Nonetheless, many of those possibilities might require – yes, that’s right – modifications. Offering a removals or delivery service, for instance, may be impractical if your vehicle lacks space or isn’t the easiest one to take items in and out of. Meanwhile, your car may need signage installed on top if the advertising idea appeals.
BUT THERE’S SOMETHING ELSE TO THINK ABOUT: INSURANCE
Before you start getting too excited at the prospect of kitting out your car for all of these commercial adventures, you should stop to consider how all of this could impact on your insurance. Sadly, adjusting your vehicle’s factory state in any way could count against you here.

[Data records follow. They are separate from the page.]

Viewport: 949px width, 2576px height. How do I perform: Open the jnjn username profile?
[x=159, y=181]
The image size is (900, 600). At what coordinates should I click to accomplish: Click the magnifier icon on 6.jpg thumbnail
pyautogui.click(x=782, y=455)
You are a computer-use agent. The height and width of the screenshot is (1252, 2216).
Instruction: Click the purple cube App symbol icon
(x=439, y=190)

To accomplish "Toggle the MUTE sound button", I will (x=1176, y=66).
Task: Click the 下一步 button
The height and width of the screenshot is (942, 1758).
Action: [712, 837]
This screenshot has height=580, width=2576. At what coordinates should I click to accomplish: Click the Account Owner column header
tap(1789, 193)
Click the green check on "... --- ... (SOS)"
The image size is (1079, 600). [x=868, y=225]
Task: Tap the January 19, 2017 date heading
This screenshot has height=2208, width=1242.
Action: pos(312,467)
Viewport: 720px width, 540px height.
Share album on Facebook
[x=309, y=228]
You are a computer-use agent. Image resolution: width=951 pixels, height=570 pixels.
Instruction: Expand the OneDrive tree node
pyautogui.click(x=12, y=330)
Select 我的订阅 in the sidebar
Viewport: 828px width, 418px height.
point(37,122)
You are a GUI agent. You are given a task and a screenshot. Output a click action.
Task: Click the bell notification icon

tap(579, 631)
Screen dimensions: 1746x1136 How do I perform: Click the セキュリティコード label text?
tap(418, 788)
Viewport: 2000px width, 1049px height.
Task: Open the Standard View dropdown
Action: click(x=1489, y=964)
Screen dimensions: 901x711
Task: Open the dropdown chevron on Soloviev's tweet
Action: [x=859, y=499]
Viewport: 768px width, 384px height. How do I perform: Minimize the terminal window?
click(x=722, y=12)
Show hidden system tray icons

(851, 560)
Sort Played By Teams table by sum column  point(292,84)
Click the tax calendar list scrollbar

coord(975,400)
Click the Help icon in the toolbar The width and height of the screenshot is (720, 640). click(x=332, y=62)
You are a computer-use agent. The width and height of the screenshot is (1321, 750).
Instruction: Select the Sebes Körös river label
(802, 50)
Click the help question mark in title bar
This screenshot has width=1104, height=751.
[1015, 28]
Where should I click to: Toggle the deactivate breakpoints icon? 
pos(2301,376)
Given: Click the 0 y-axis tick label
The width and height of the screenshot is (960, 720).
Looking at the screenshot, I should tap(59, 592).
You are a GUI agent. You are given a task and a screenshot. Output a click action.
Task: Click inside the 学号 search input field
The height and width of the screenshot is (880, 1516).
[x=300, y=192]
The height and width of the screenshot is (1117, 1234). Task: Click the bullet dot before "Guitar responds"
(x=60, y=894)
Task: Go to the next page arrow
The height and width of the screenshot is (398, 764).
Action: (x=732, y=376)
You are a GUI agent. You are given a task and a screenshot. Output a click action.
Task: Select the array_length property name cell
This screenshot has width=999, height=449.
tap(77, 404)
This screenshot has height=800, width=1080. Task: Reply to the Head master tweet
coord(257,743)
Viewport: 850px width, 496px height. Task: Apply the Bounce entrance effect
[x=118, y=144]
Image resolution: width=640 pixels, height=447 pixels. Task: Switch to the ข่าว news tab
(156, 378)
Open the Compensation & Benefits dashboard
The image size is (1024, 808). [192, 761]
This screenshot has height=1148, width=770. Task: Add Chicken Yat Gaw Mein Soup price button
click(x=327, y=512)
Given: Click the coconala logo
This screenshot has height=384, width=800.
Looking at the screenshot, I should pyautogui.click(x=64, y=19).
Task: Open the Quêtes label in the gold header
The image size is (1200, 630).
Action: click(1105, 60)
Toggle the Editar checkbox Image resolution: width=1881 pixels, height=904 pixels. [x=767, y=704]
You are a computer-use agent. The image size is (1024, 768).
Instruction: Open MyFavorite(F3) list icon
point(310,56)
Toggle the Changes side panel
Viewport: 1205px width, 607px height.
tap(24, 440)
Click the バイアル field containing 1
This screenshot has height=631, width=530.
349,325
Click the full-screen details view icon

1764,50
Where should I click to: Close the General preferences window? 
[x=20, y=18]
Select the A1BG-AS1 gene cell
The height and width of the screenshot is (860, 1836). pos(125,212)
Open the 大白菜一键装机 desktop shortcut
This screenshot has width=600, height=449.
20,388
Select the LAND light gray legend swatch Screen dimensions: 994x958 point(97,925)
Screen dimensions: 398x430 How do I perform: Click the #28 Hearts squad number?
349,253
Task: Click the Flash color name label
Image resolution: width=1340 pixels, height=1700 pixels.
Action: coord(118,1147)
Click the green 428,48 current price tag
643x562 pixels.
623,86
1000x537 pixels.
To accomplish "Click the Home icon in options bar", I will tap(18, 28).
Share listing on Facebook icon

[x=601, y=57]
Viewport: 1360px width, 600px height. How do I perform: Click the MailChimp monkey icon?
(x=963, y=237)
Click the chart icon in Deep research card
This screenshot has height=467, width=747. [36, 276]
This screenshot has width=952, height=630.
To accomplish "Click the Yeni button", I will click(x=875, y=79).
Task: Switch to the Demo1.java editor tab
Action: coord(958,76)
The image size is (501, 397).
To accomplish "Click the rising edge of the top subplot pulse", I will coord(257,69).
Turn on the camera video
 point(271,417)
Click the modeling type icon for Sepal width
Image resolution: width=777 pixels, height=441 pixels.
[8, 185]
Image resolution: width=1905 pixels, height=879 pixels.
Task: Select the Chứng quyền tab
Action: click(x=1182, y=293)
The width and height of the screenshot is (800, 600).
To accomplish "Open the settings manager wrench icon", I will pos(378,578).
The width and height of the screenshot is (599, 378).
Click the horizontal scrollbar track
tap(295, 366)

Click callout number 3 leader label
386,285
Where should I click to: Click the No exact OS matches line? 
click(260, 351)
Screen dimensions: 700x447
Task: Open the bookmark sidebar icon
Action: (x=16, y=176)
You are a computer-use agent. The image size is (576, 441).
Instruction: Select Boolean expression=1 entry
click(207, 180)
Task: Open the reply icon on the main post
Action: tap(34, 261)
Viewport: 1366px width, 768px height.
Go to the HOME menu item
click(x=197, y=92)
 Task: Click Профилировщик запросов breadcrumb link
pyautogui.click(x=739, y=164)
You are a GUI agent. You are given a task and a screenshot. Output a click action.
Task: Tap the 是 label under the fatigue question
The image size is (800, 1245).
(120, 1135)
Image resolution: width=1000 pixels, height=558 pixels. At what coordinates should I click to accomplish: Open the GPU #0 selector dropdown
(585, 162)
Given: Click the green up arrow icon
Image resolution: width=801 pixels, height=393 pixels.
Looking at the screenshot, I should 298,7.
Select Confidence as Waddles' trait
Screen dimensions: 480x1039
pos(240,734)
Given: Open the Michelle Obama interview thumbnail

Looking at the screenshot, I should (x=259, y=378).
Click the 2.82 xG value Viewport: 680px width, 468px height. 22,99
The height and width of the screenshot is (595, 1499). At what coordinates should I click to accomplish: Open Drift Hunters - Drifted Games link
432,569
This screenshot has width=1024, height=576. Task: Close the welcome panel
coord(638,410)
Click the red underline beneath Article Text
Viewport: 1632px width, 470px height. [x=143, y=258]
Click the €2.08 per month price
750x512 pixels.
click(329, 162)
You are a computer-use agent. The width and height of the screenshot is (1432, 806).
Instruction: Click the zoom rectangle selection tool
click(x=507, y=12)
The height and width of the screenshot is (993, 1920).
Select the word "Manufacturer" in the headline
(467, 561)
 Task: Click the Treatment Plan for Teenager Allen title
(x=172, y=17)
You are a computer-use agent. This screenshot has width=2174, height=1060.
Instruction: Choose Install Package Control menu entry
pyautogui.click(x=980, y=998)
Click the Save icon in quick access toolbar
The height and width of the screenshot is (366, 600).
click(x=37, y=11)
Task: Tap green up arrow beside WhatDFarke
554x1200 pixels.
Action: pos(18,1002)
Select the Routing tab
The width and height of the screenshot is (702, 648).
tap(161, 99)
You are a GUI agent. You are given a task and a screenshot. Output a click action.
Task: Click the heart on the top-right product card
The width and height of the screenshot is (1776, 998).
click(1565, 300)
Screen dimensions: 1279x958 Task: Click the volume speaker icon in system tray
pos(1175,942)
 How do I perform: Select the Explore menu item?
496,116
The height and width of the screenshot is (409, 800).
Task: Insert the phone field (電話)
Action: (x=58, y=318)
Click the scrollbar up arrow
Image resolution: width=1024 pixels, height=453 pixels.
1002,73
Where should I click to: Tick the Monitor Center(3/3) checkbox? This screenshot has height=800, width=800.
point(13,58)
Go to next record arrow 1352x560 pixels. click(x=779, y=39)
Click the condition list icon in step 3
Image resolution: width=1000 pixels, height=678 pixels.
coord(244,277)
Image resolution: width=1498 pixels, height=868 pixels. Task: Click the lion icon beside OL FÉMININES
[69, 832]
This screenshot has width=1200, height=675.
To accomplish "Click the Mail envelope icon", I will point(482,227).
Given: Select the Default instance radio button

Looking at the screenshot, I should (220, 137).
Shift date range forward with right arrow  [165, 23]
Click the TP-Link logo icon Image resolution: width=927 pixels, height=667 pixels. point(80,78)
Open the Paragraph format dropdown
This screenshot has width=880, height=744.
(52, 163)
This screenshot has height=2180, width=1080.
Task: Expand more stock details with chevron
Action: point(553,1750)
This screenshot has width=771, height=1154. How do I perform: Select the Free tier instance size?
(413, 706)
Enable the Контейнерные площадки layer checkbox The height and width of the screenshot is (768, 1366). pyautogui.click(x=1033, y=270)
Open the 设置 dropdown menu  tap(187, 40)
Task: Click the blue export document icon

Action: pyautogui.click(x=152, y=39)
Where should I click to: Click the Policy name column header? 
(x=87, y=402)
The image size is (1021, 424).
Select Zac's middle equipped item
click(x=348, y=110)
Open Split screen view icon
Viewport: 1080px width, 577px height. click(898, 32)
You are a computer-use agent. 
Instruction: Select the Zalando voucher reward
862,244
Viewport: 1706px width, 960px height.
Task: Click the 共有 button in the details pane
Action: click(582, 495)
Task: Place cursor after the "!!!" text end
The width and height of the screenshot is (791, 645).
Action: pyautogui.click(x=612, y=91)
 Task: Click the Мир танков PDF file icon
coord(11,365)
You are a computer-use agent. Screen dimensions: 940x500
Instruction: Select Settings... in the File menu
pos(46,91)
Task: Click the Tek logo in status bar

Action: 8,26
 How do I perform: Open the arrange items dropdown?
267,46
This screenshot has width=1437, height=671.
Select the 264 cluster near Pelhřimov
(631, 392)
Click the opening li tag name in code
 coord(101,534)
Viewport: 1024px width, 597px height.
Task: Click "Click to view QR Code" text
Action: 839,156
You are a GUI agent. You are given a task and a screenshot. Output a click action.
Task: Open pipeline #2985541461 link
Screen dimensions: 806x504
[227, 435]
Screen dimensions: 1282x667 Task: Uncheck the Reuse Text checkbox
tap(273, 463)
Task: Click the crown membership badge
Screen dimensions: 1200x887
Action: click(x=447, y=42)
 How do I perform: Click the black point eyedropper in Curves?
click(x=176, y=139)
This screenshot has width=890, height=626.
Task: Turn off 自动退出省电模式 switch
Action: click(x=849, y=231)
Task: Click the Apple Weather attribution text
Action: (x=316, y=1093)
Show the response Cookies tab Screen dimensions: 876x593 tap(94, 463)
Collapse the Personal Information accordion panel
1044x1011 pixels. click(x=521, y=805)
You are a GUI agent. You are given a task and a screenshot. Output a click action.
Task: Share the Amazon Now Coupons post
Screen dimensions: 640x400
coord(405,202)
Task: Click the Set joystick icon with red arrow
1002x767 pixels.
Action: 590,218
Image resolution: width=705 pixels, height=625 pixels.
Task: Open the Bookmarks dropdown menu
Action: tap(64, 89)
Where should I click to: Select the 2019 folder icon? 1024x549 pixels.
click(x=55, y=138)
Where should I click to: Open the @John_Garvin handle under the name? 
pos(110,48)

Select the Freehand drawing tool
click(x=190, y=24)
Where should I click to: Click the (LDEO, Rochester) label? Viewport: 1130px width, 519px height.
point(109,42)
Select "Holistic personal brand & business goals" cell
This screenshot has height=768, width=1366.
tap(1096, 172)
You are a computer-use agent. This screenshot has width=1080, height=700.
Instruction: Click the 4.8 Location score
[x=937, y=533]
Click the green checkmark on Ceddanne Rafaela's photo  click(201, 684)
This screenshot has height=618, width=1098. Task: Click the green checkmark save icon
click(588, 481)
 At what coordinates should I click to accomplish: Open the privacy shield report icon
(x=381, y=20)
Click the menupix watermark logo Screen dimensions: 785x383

That’s because, as the specialists in modified car insurance at MoneyBeach advise, modifications to a vehicle bring a higher level of risk in the eyes of most insurers. Any changes to a vehicle after it has left the factory cannot be guaranteed, so an insurer is unable to ascertain that a particular modification won’t compromise the vehicle’s integrity.
NOT ALL MODS ARE DEEMED EQUAL IN INSURER’S EYES
In calculating premiums for drivers of modified vehicles, insurers often rely on what you might consider to be unfair assumptions. These might include that a cosmetically enhanced car is likelier to be stolen, as well as that a performance-boosted one is likelier to be involved in an accident.
However, some mods capable of making a vehicle safer, such as security systems, alarms or tracking devices, might actually help to lower premiums. There’s also the question of which insurers you approach. Those that actually focus on modified car insurance, for instance, are likely to have a greater understanding of, and empathy with, the needs of a driver of a modified vehicle.
So, in summary – whether or not it is a good idea for you to modify your car as an entrepreneur will probably depend on a wide range of factors, including costs and how you intend to use the altered vehicle. Good luck!